When the Bank was created (in 1944) the focus was the reconstruction of Europe and Japan and institutions were present. What you needed was capital. There was not much thought given to institution-building, systems, the soft part of development. In the 1950s, 60s and 70s, as we started moving towards developing countries where the transformation of societies had not yet happened, the focus on policies and institutions became much more important. Therefore, we are much more concerned about financial management systems because we want to make sure resources are being used for intended purposes.

SS: You have had this problem in South Asia regarding siphoning of funds. Your transparency unit feels abuse of power is a very big issue in corruption. What kind of design changes have you brought about because three or four years ago you had a big problem with health sector funding here?
RZ: You know better than any bank official, the problems associated with the delivery of public services. There are two things that are very important. One is corruption, when people misbehave.

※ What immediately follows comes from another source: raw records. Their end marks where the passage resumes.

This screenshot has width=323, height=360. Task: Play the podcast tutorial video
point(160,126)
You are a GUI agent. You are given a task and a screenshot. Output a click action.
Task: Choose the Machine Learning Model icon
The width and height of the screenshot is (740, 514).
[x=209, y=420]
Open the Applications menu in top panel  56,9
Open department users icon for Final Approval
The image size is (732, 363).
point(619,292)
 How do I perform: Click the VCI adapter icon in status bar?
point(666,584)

The other, you cannot call it corruption, but it is equally serious in developmental terms when people don't do what they are supposed to do. For instance, when a power plant is not being maintained properly. This is not corruption, but is not an accountable, responsible use of public resources. So, the Bank has tried to put in checks and balances in the design of projects. Most bank projects, you have an ombudsman and a grievance redressal mechanism.…So, accountability is a very important concept that evolves over time. Look at the US today. Who's accountable for the financial crisis of 2008? Very few bankers ended up in prison.

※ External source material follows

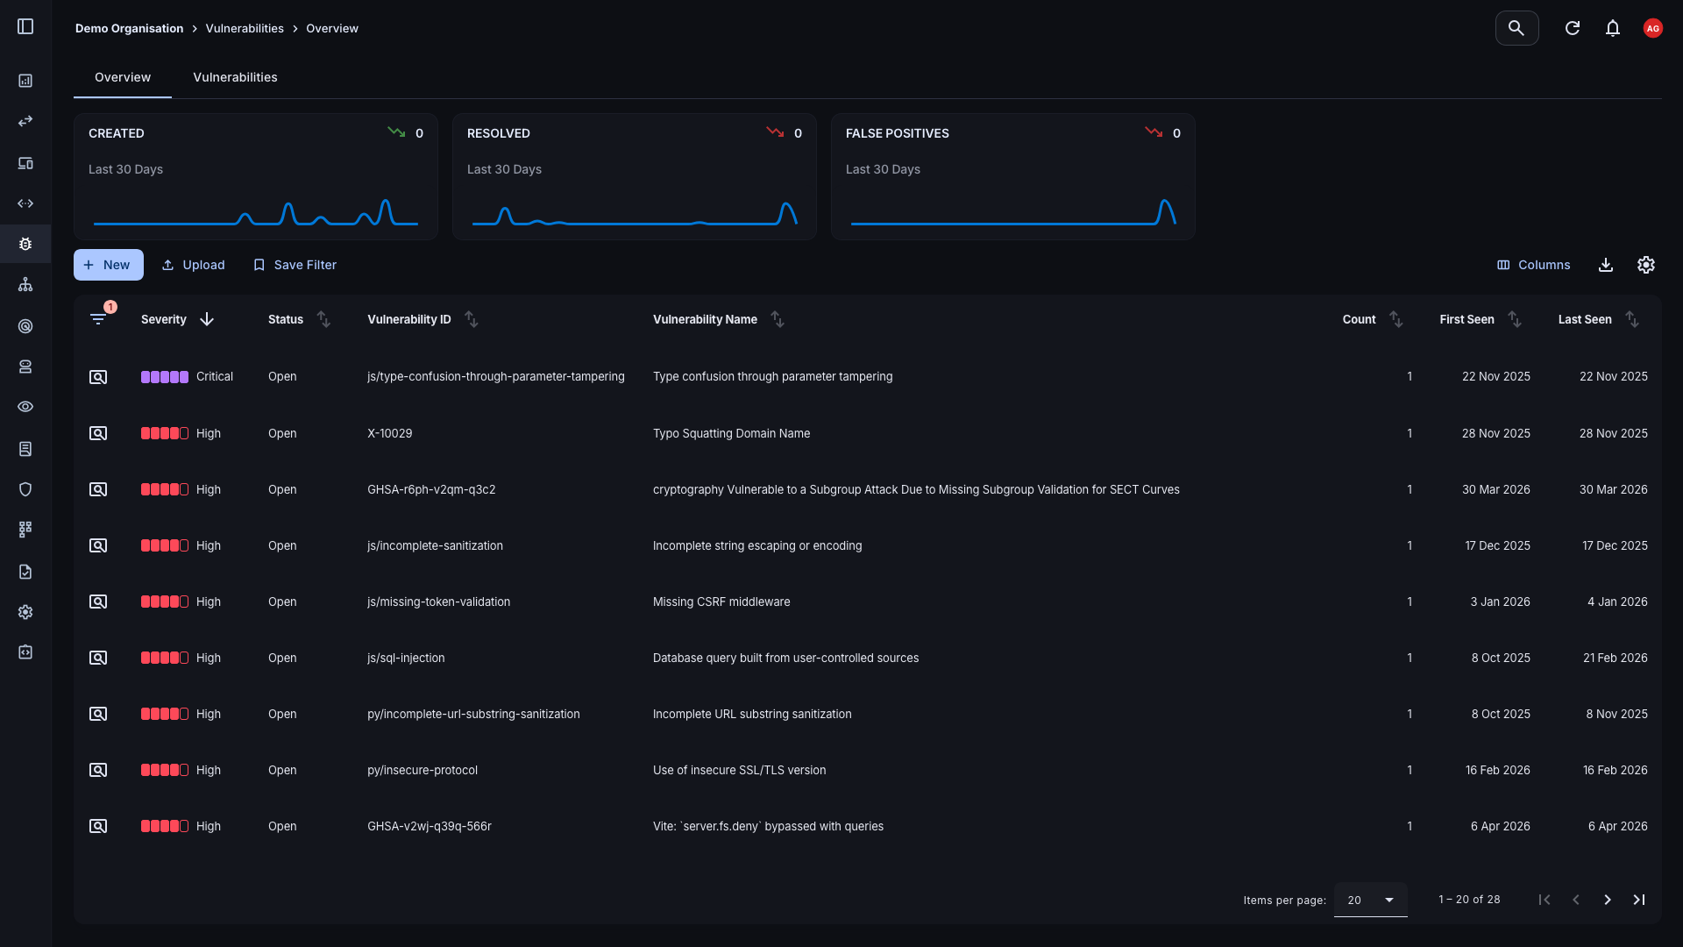Image resolution: width=1683 pixels, height=947 pixels.
Task: Open the items per page dropdown
Action: tap(1369, 900)
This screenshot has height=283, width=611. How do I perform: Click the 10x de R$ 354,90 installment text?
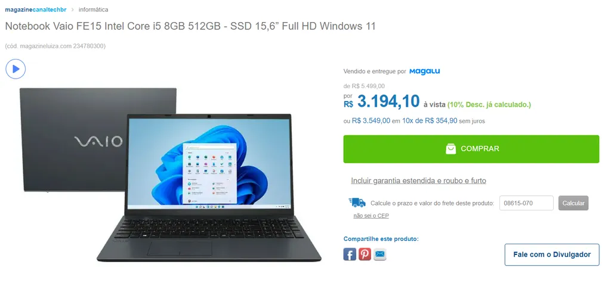click(x=430, y=121)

CK: In general, there is a feeling things have started to reach a boiling point in India in terms of corruption. Is that true?
RZ: I don't think so. People are more indignant about it. The system is less tolerant about it. India has more money than opportunities.

CK: There's a feeling that Bihar was being given stepchild treatment by successive central governments. Is there a case for actually pushing transformation in a very big manner with the bank stepping in?
RZ:
Bihar was historically one of the centres of India's culture. Bihar has been bypassed for the last 60 years because of education and infrastructure. So, it makes a lot of sense to have an emphasis on Bihar so Bihar can catch up.

CK: You think the bank's involvement is yielding good results?
RZ:
I think Bihar is doing well. Whether the bank is doing well in Bihar, let's see what happens. We have a livelihood project that's doing well. We have other projects which are just starting. We have had some technical assistance in Bihar that's very useful in establishing treasury systems, financial management.

The first phase was to help Bihar establish its own financial management procedures. It was technical assistance to manage its resources better. The second phase is to expand government programmes that will have a useful contribution to Bihar. In the third phase we are trying to support large investments in managing floods and also agriculture.

CK: There's a theory that development in Gujarat is not an accident that happened because Narendra Modi came in.
RZ: The earthquake reconstruction project in Bhuj has been remarkably successful - earthquake-proof buildings and also creating a disaster-management agency which is very well run. Every project the bank has had in Gujarat has been implemented very well. It has a very strong administration. There is a tradition of efficiency in the public administration of Gujarat.

SS: What is the focus of the future country programme strategy?
RZ: It will be conducive to this Finance Plus approach (of the Ministry of Finance), which (is to) leverage resources better, be more strategic in choice of projects, try to increase focus on low-income states. So, I don't see anything earth-shattering.